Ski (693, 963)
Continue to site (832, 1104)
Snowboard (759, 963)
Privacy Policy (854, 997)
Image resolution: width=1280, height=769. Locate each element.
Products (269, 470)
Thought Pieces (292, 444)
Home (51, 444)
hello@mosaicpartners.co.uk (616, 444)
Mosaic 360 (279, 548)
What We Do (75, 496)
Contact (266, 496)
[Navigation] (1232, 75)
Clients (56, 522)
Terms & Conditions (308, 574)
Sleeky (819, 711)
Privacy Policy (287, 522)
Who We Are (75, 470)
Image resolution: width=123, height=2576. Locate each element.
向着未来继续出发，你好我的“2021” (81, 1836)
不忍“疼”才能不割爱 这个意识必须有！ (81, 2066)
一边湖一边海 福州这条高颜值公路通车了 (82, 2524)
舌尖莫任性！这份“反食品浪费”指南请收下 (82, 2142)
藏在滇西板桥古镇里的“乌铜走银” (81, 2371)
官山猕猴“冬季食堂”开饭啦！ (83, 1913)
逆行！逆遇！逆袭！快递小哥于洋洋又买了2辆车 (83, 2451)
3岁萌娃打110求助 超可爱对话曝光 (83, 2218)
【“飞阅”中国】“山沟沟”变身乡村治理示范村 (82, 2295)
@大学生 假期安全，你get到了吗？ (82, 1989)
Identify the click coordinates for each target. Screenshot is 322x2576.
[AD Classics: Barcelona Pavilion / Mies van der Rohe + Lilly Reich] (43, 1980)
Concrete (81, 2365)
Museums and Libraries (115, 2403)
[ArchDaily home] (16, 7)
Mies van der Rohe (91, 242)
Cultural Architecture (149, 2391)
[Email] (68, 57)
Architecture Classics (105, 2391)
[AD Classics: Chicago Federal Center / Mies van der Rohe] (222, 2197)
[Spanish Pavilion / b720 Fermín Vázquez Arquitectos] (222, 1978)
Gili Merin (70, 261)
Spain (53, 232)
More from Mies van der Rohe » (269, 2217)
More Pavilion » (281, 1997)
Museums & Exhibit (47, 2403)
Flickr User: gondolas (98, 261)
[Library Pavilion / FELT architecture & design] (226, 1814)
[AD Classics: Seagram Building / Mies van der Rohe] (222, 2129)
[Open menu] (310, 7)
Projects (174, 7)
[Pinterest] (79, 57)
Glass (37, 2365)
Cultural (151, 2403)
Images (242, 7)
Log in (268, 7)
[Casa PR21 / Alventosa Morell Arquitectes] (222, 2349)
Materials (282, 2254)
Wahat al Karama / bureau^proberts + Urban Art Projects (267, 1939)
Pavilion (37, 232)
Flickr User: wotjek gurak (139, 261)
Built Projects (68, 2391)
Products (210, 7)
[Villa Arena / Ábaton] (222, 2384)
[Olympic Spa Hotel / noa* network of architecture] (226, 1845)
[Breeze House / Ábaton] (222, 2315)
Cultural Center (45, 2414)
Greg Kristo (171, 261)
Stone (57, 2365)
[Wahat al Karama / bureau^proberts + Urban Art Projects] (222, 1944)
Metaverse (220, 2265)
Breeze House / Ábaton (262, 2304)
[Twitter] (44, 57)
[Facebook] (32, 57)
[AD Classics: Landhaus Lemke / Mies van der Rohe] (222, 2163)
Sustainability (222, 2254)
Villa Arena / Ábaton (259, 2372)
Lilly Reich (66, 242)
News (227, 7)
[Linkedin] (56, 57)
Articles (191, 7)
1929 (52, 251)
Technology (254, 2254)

Problem to work on — Taking the records above as a whole, work out how many of their lines hold the word "each". The reply should be that number alone.

Reply to the task — 3